[EMAIL PROTECTED] wrote:
Let me respond to a couple of good points in the prior string.

On the question of which type of cert (manual, O field certs or
automated CN field certs) would give a defrauded consumer the greater
chance of finding the fraudster:

I should interject here to note that I'm not necessarily championing manual verification over automated verification here. I'm saying that we need to assess certs according to how likely it is that we can trace the cert back to a real individual, not as to how the data required for such tracing was gathered.


GeoTrust's automated vetting ends
up with about the same number of verifiable identity touchpoints with a
site owner as manual vetting does. We have confirmed domain name,
WhoIs data, verified phone number (so we can trace back through phone
company records),

Has GeoTrust ever done this? Are there not laws which prevent you getting access to phone company records?


Do you check before issuing the cert that the phone number isn't a disposable mobile, "personal number", payphone, etc.? What happens if it's an international number?

and credit card used to purchase the automated cert
(we can track back that way as well).

Assuming it's not stolen?

The manual vetting process has
pretty much the same touch points (or fewer) - and the paper that was
presented for a manual, O field cert may be pretty worthless for
purposes of finding a fraudster if it was copied from a real
company's corporate filings in the public record,  or is just the
paper for a phony shell corporation.

I certainly agree that faxed or even posted paper credentials don't carry much weight. Good printers are cheap.

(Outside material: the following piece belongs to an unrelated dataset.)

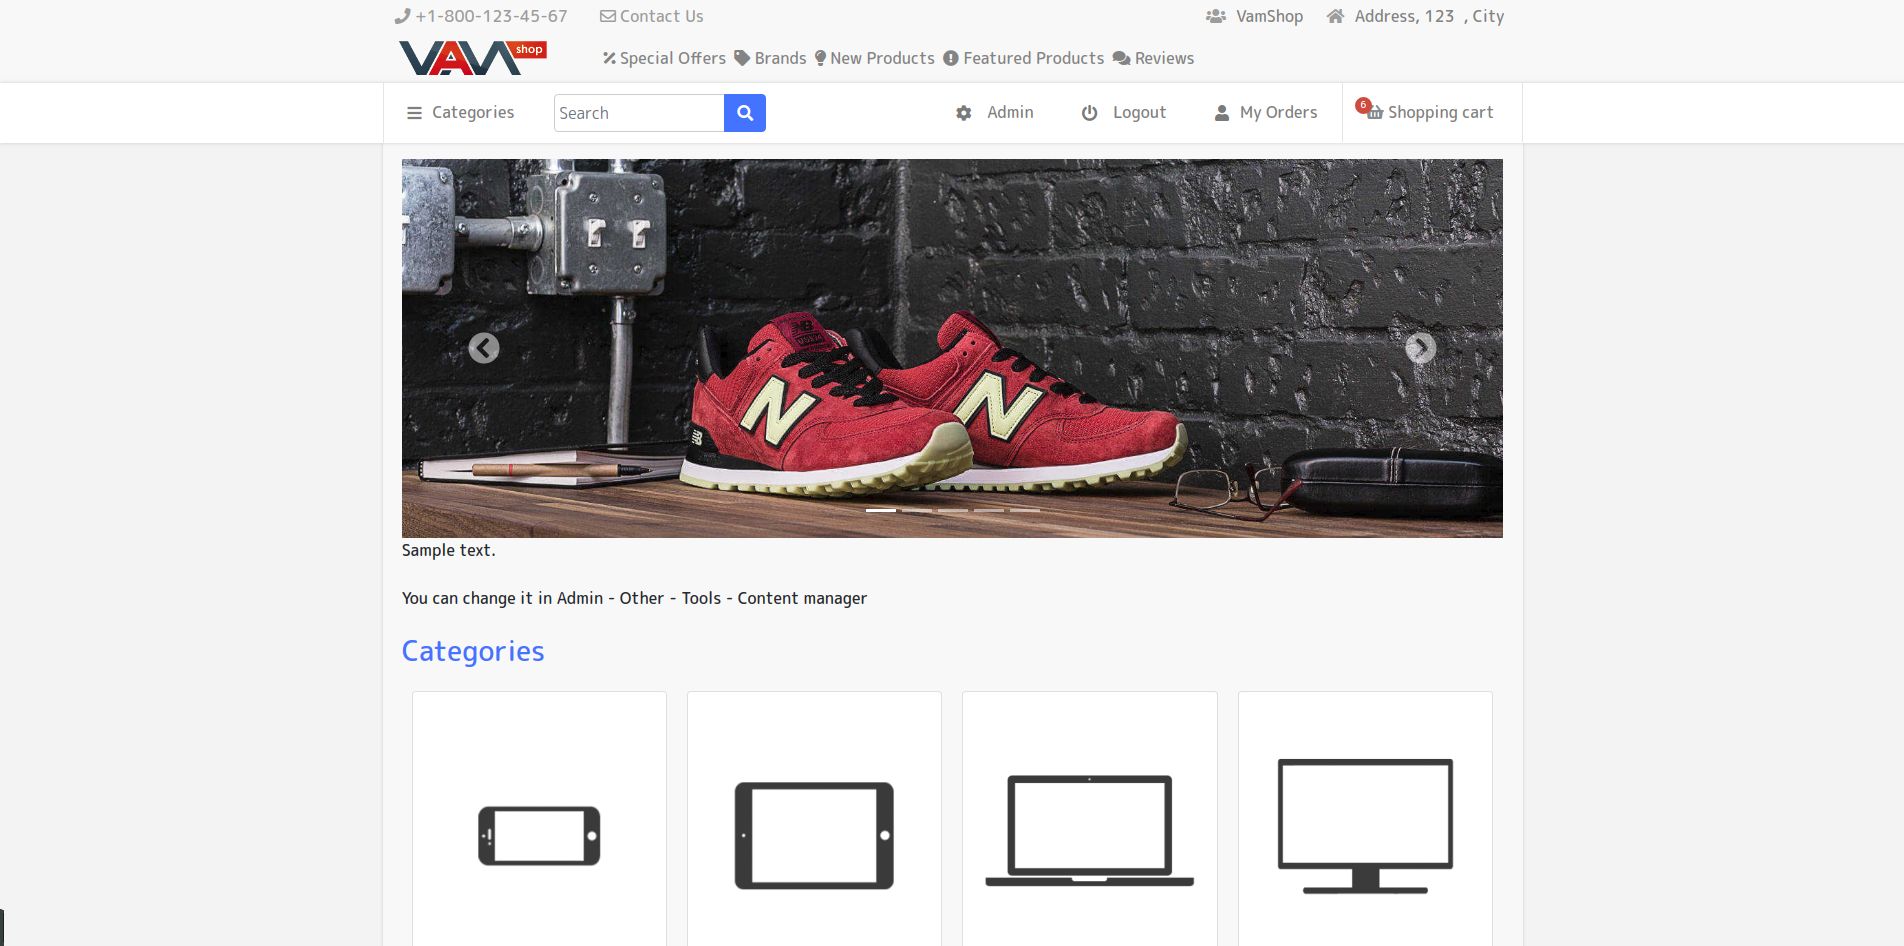
Task: View New Products link
Action: pos(874,58)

Second, on the value of manually vetted certs.  My paper doesn't say
all manually vetted certs are bad in the O field - it's probably
relatively accurate in 90 percent of cases, maybe more.  But it is (or
can be) definitely wrong in 1 or 2 percent of cases, or more.  That is
a perfect phishing environment if consumers believe the field is
accurate and can be used for trust decisions.

Sure. I'm happy to give the O field up as a lost cause. My concern is that _somewhere_ there's some information that lets you track the cert back to a company or human being. It doesn't need to be in the cert itself.


Some might say "make manual vetting more vigorous", but then certs
might cost $1,000 or more (need corporate resolutions, contacts with
registered agent, site visit, review of financial statements to make
sure it is a "real" company and not a shell) along with subjective
judgments on which business entities are real and which are virtual
only. And of course, this would have to be repeated annually (and
maybe a process is needed to revoke the certificate mid-year if the
business is liquidated, etc.)

Sounds good to me. I'd certainly want my bank to have a cert that was verified this much. $1,000 is small change to a bank. And I'd want my browser to tell me so, so that anyone who wanted to pretend to be my bank would have to go through the same process.


A lot of small businesses would just
drop SSL in response.

Only if there was a single level of verification applicable to all certs, and that it cost $1000+.


I'd rather have SSL be cheap and ubiquitous, and also display
verified third party reputation and performance data for the business

How would such data be classed as "verified"? How does it differ from the business identity verification? Would one have to trust the provider of the data?


by tying it to the only unique, certain attribute in a cert - the CN
field showing fully qualified domain name. Kind of like the eBay model
for sellers whose identities are otherwise not verified.

The eBay model only works if a) one trusts eBay, and b) eBay aggregates the views of a large number of people to come up with a trust number. This is not the same model as one where there's a single supplier of "verified third party reputation and performance data".